Oui, nous représentons uniquement des clients autochtones. Certains de nos clients sont des travailleuses du sexe. Est-ce que nous tenons des statistiques à ce sujet? Non, parce que nous accueillons nos clients là où ils en sont dans leur vie. Nous leur permettons de s'identifier eux-mêmes. Pour pouvoir établir des liens avec nos clients là où ils en sont, surtout dans le contexte d'une relation avocat-client, nous devons les laisser venir à nous comme ils sont et définir eux-mêmes qui ils sont.
Le fait que j'emploie l'expression « travailleuse du sexe » repose sans doute sur le genre de clients que nous représentons dans le cadre de notre travail. En fait, nous représentons de nombreuses victimes devant la Commission d'indemnisation des victimes d'actes criminels de même qu'un certain nombre de victimes de violence conjugale. En tant qu'Autochtones, nous constatons que les policiers n'interviennent toujours pas pour la cause des femmes autochtones dans les cas de violence conjugale et, souvent, un genre de processus de défense des victimes a lieu.

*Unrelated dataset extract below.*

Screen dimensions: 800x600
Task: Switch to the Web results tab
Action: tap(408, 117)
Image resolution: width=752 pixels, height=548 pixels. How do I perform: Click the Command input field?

Donc, pour faire écho aux propos de la présidente de l'Association des femmes autochtones, oui, nous accompagnons nos clients. Je suis membre des Premières Nations. Je viens d'une communauté autochtone. Je travaille principalement avec du personnel autochtone, et nos clients sont Autochtones. Nous comprenons. Notre perception repose cependant sur des éléments différents. En tant que présidente de l'organisation nationale, elle a sûrement l'occasion de voir différentes régions du pays. Mon point de vue repose pour sa part sur les clients que je représente, qui ne proviennent pas seulement de Toronto. Nous menons des enquêtes à l'échelle de la province et ailleurs au pays. Ce point de vue représente une réalité. Ce qui est réellement important, c'est de respecter cette diversité et ces opinions variées.
Je n'ai pas non plus la prétention de représenter la totalité des personnes autochtones. Aboriginal Legal Services est cependant reconnu comme un allié des travailleuses du sexe, et nous utilisons cette expression — nous choisissons de l'utiliser — parce que nous acceptons toujours nos clients comme ils se présentent à nous.